Het staat inmiddels vast dat de Hohe Messe het laatste grote werk is dat Bach heeft gecomponeerd, en dat moet inderdaad in de jaren 1748/49 geweest zijn. Maar de ontstaansgeschiedenis gaat 25 jaar terug, of zelfs nog wel verder, omdat Bach een aanzienlijk deel van de Mis samenstelde uit ouder werk. 'Parodiëren' heet dat, en het had niks met spot te maken, maar was juist een respectabele praktijk. In die tijd keek niemand op van dat soort recycling. Als je bovendien bedenkt dat Bach honderden cantates in de kast had liggen, die dikwijls maar één keer waren uitgevoerd, is het ook niet meer dan logisch dat hij daar gebruik van maakte en er het beste uit koos.
Want Bach plakte niet zomaar wat aan elkaar om snel klaar te zijn. Integendeel: het was hem er duidelijk om begonnen een 'grote mis' te componeren, waarin alle facetten van zijn kunst aanwezig zouden zijn. Wat dat betreft is de Hohe Messe een logisch vervolg van een reeks werken waarin Bach telkens systematisch stijlen en technieken exploreerde. Dat begon al met Das Wohltemperirte Klavier en vond na 1740 zijn hoogtepunt in werken als de Goldbergvariaties en Die Kunst der Fuge.
Zo reikt het vocabulaire van de Hohe Messe van verknoopte, strenge meerstemmigheid in een stijl die refereert aan die van de renaissance (bijvoorbeeld het Credo en het Dona nobis pacem), via de weelderige, in alle opzichten uitbundige loftuitingen van het Gloria en Osanna, tot het ingetogen, expressieve Benedictus, een empfindsam stijlbloempje, waarmee hij anno 1749 helemaal bij de tijd was.

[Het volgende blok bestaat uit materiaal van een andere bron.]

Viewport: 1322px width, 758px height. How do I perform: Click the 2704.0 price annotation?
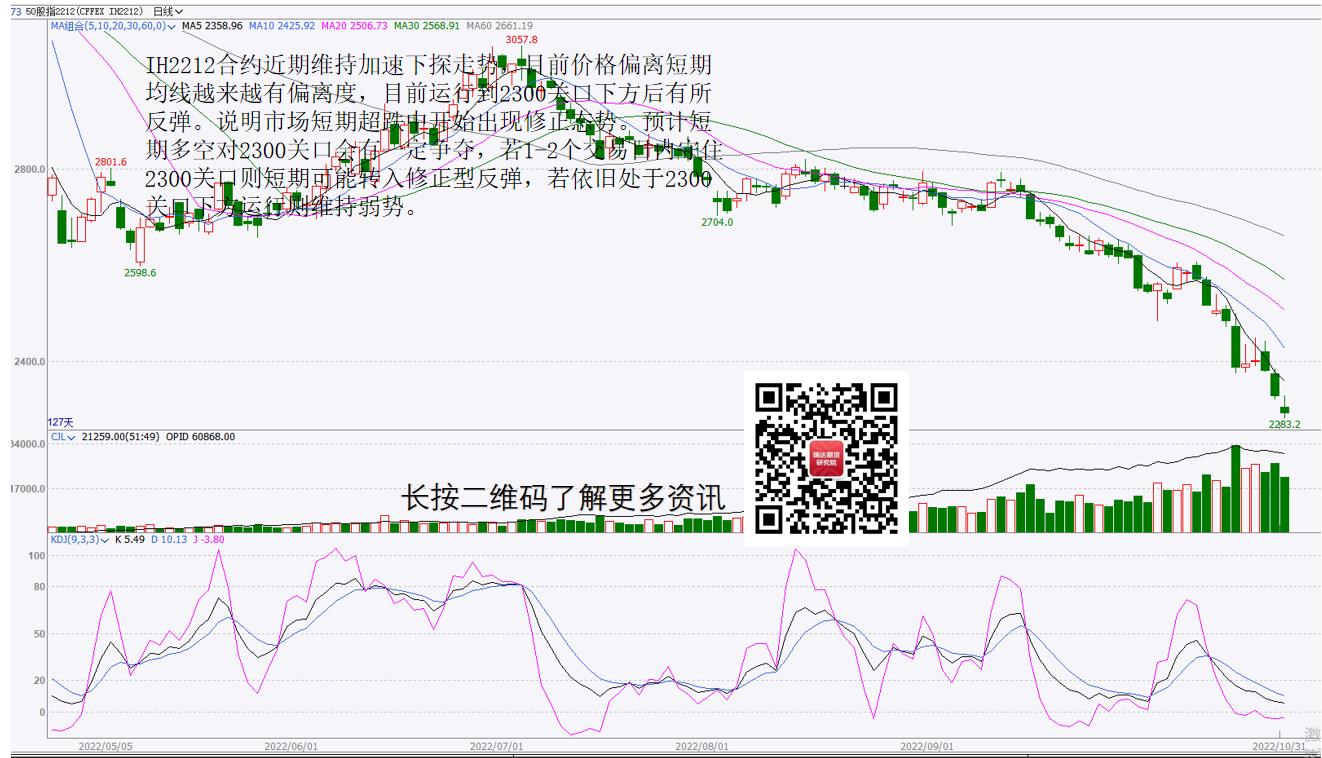[x=716, y=222]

Het voert hier te ver om de afstamming en herkomst van alle 27 onderdelen uitvoerig uit de doeken te doen. Vooral de negen secties van het tweede deel, het Symbolum Nicenum (dat zo heet omdat de tekst een iets afwijkende variant is van de gebruikelijke Credo-tekst) zijn een lappendeken van nieuw gecomponeerde en al bestaande stukken. Maar Bach bewerkte dat oudere materiaal intensief: hij paste ritmes en melodieën aan de nieuwe teksten aan, transponeerde de muziek, zodat de aansluitingen klopten, liet zo nodig onderdelen weg en schreef er elders nieuwe partijen bij, met als resultaat een uitgebalanceerde symmetrische vorm. Ook het vierde deel, dat begint met het Osanna en besluit met het Agnus dei/Dona nobis pacem is op die manier tot stand gekomen. Voor Kyrie, Gloria en Sanctus kon Bach terugvallen op eerder gecomponeerde misdelen, zoals de opulente 'korte' mis die hij in 1733 in de hoop op een nieuwe betrekking had opgedragen aan de nieuwe keurvorst van Sachsen, August II.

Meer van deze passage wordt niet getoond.